> _STATED PROBLEM A_: In the repository size page, rewrite the paragraph beginning "The lecture-python.myst repository has grown" as a short bulleted list that keeps its main facts.

───

Skip to content

Repository Size Reduction: 4.2GB → ~500MB Strategy #646

@mmcky

Description

@mmcky

Repository Size Analysis and Reduction Strategy

Executive Summary

The lecture-python.myst repository has grown to 4.2 GB, with 3.9 GB (93%) consumed by git history. Fresh clones take an excessive amount of time due to historical build artifacts that were committed before being added to .gitignore. This document outlines the root causes and provides actionable solutions to reduce the repository size by 75-85% (down to ~500MB-1GB).

Current Repository Size Analysis

Overall Statistics

  • Total repository size: 4.2 GB
  • Git history (.git directory): 3.9 GB (93% of total)
  • Working directory: ~300 MB
  • Git pack files: 3.92 GB
  • Number of tracked files: 217
  • Number of branches: 390 (including remote branches)

Size Breakdown by File Type in Git History

File Type Total Size Versions Status
PDF files (_pdf/quantecon-python.pdf) 2.93 GB 137 commits ❌ In history
Jupyter Notebooks (.ipynb) 1.74 GB Many ❌ In history
Images (.png, .jpg, .svg) 1.59 GB 128-181 per file ❌ In history
HTML files 1.39 GB Many ❌ In history
Total build artifacts ~7.65 GB (uncompressed) - 🔴 CRITICAL

Note: These files are currently in .gitignore ✅ but their historical versions remain in git history, meaning every clone downloads all past versions.

───

> _STATED PROBLEM B_: Turn the pointing entries, starting with the line that contains "Viewport: 1357px width, 610px" and going on through the end of the entries, into a numbered list, leaving out blank lines and any pictures.

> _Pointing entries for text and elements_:

───

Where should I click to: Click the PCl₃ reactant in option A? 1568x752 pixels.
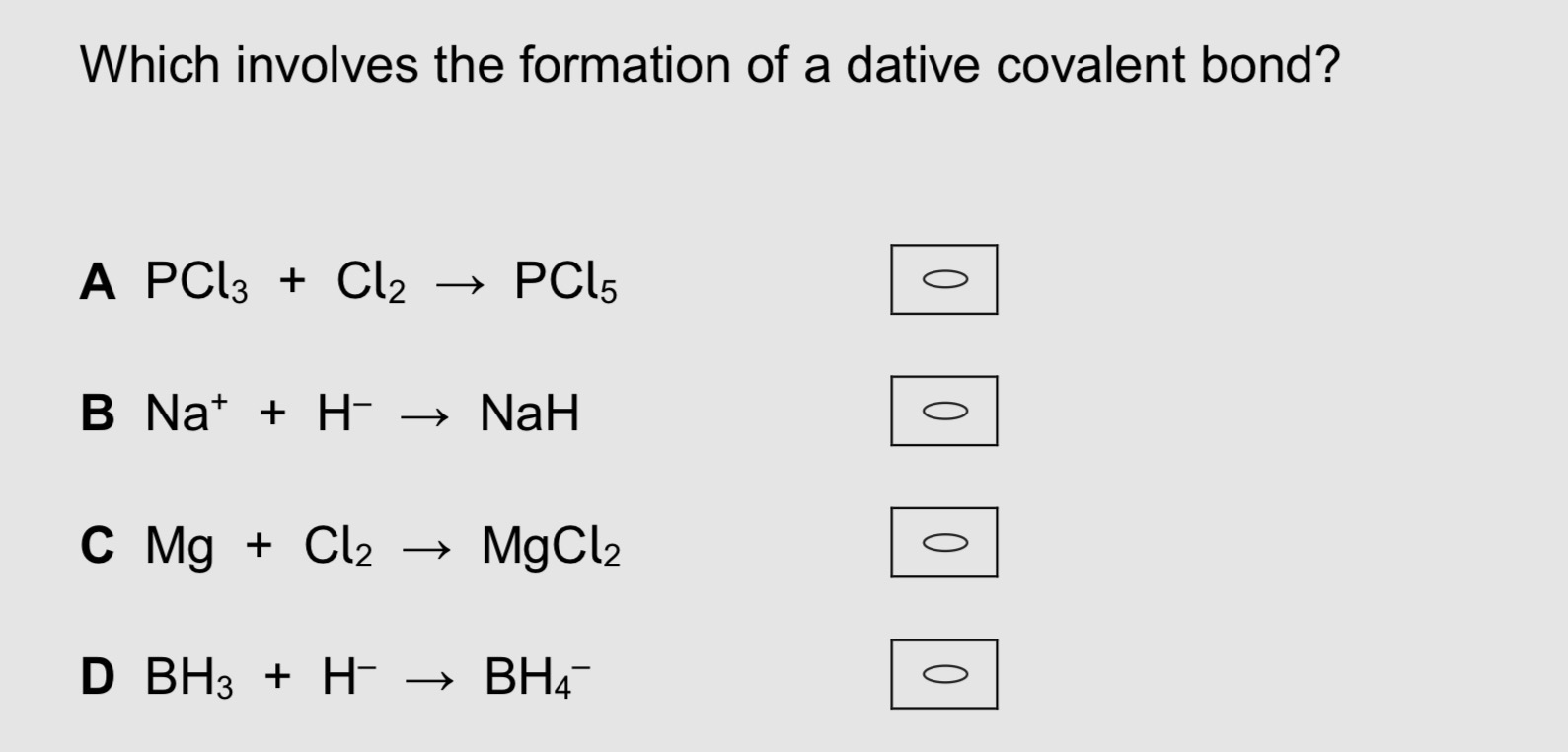coord(196,283)
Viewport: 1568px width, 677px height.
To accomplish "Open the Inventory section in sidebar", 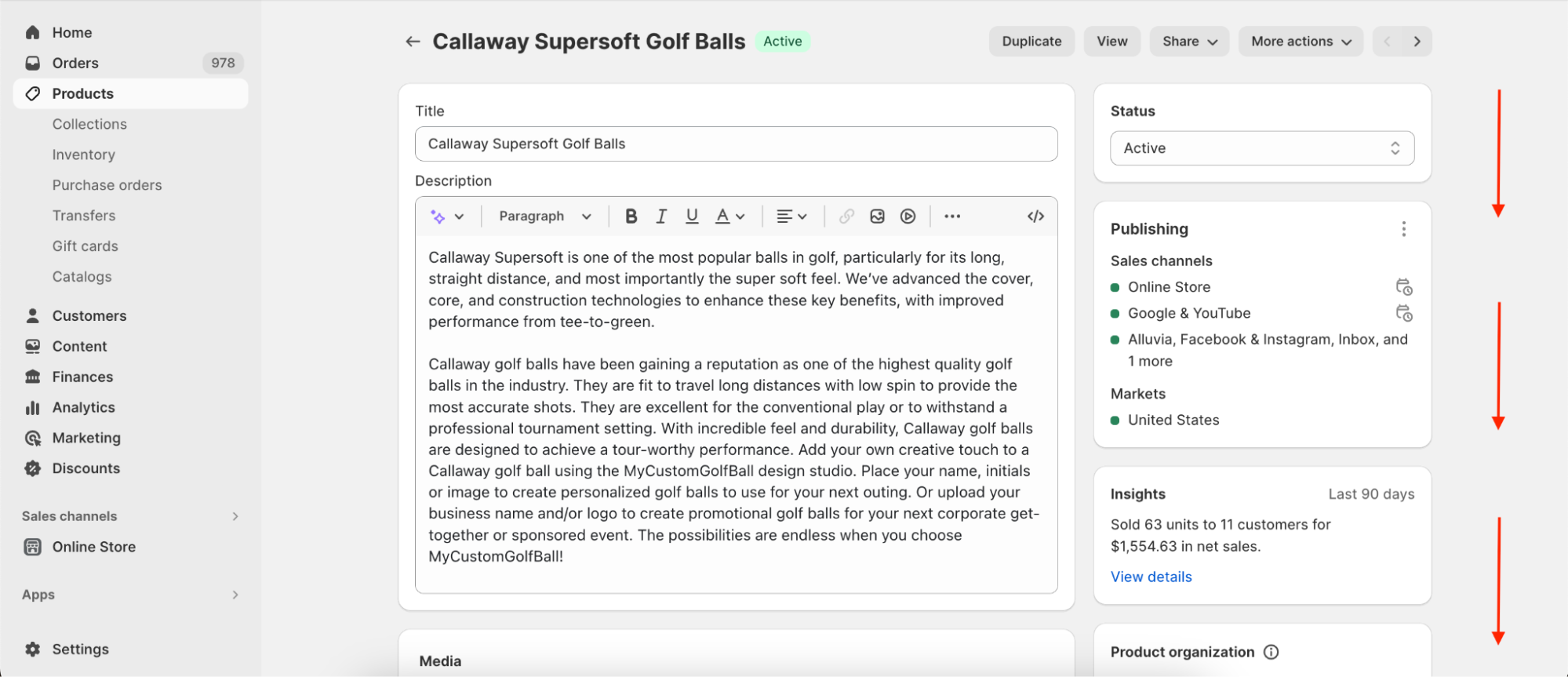I will coord(84,155).
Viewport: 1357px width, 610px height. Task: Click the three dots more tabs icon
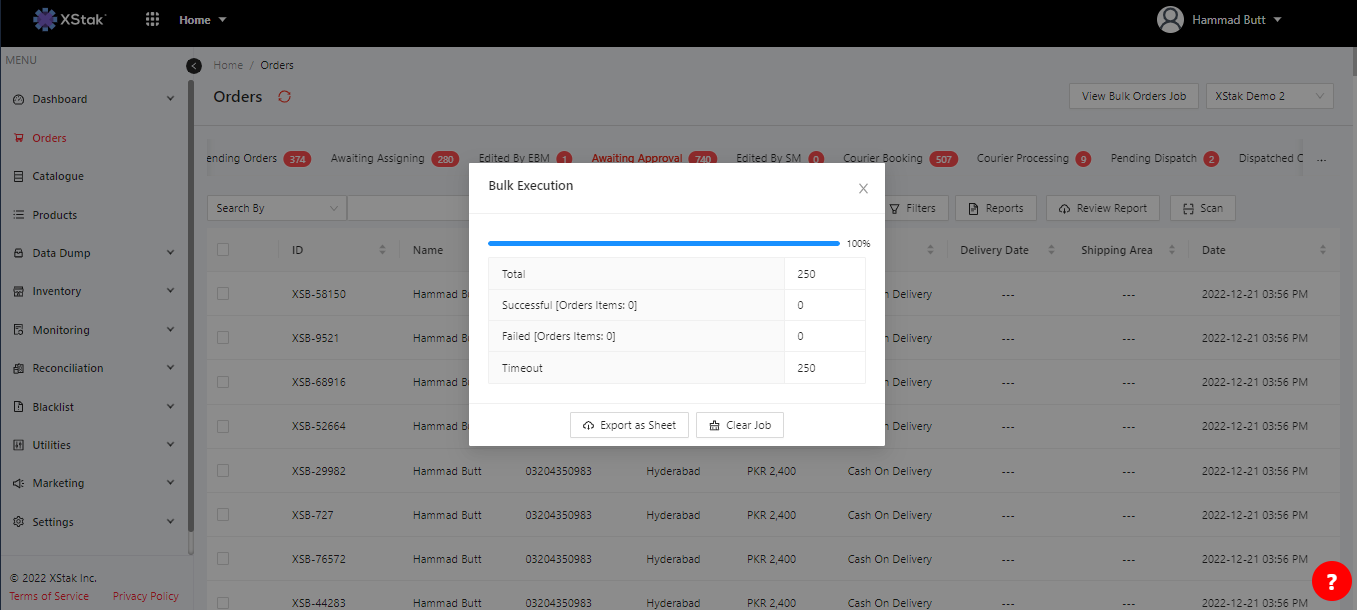(x=1321, y=159)
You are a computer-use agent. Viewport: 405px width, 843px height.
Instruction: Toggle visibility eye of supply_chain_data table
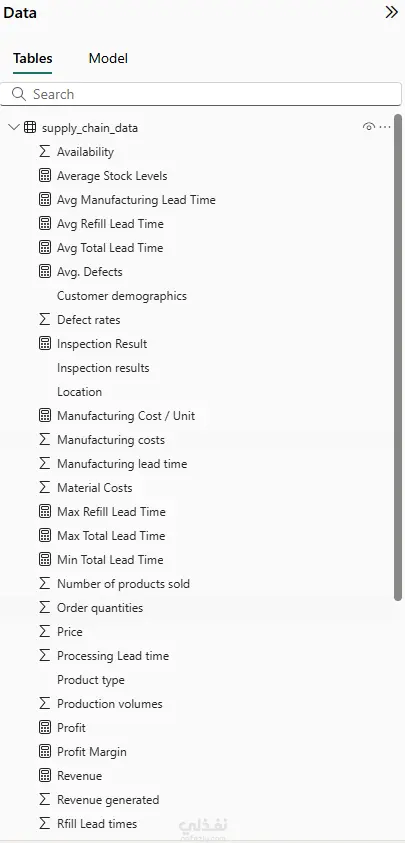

───

> _FINAL ANSWER A_:
- The lecture-python.myst repository is 4.2 GB, and git history accounts for 3.9 GB (93%) of that.
- Fresh clones take excessively long because historical build artifacts were committed before they were added to .gitignore.
- The document sets out the root causes and proposes actionable solutions.
- Those solutions aim to cut the repository size by 75-85%, to about 500MB-1GB.

> _FINAL ANSWER B_:
1. Viewport: 1357px width, 610px height. Task: Click the three dots more tabs icon
2. (x=1321, y=159)
3. You are a computer-use agent. Viewport: 405px width, 843px height.
4. Instruction: Toggle visibility eye of supply_chain_data table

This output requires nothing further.